Tanner was unable to give an estimate of his losses for the day due to the large area his command covered. Gen Lukin spoke with him by telephone that evening.
*
Private Eddie Fitz found that he would not need to repeat the hectic two days he had experienced as a linesman at Bernafay.
“We marched through the early hours of the morning and we arrived at Delville, through the village of Longueval, just after first light. To avoid any immediate reaction from Jerry we sort of moved right along the sides of the buildings or over some of the rubble. Then we went into an orchard and through it into the wood — to more or less where our OC (Col Tanner) had reckoned his point of entry would be. Because the other chaps had to deploy to other parts of the wood, we deployed in the south-west corner, the section which was never lost.
“When we got
in there the OC said that he would not require telephone lines. His experience of Bernafay was such that he felt that it was too much of a thing to try and keep up telephone communications so he decided to utilise runners. We never established any signals communications with our units because the wood didn’t allow visual and he dispensed with telephone lines. So we were used as runners and other activities around battalion HQ, digging of trenches for them and all that kind of thing.

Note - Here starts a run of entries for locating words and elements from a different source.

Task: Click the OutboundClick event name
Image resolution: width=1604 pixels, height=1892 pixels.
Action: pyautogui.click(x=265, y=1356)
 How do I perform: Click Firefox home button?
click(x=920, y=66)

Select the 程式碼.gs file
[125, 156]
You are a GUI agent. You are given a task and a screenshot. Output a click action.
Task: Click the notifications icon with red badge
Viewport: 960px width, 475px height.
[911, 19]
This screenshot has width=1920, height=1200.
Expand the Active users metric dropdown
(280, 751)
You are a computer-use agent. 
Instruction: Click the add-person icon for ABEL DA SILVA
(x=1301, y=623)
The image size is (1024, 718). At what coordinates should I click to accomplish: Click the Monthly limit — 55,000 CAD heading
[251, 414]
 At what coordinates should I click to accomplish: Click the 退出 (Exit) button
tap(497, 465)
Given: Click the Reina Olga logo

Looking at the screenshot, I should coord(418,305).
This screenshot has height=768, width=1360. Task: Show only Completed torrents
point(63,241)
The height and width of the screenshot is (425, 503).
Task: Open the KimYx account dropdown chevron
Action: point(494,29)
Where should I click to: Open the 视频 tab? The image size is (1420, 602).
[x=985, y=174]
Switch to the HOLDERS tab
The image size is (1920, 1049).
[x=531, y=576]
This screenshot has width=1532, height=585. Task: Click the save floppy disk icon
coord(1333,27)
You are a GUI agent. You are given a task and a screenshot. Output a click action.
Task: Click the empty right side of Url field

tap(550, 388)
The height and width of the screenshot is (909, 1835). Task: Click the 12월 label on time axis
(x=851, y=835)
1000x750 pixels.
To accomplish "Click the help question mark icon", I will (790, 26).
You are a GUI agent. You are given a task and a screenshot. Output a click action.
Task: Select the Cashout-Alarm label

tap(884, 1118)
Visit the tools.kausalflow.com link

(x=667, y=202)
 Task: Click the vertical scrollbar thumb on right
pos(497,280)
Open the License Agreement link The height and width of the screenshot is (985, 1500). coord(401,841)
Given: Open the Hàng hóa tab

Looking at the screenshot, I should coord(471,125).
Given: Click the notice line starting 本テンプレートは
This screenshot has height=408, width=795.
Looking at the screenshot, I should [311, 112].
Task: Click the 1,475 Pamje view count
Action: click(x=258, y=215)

“After we got in, other units were coming in. I think it was a section of the (SA) Scottish that came in from our left. While they were standing about there in columns of ‘lumps’ a big ‘heavy’ came into them and four of those chaps simply disappeared! It landed right in the middle of them.
“Of course, to start with there was very little activity. Jerry came awake to this rather late. One of my company signallers was going along with his rifle slung over his shoulder, bayonet stuck up in the air, and a telephone hanging from his shoulder. They had the equipment; whether or not they were going to connect it up at that stage didn’t matter. He was pushing his way through because there was bush and undergrowth at that particular stage. He pushed some undergrowth apart only to discover a Jerry sitting in a shell-hole just behind. The Jerry grabbed for his rifle and sort of up and fired — and missed this chap. The signaller in the meantime whipped his rifle off his shoulder and jumped into the trench bayonet first and pinned this fellow to the ground. That’s how Jerry was taken — just like that!
“In the course of the morning and toward lunch things had warmed up very considerably as Jerry had started to counter-attack both by artillery and infantry fire. Round about 3 pm the cry was ‘ammunition!’
“We were instructed under a sergeant to go scrounging for ammunition. We scrounged all about and went into Longueval, into a temporary dressing-station we found there and we all came back, strapped around the neck with eight or ten khaki bandoliers — loaded with them. Then we had to distribute them down to our companies and we were sniped at. I didn’t shoot at anybody. I wasn’t in a position to do much as we were occupied. In the normal course of events I would have had to be running lines.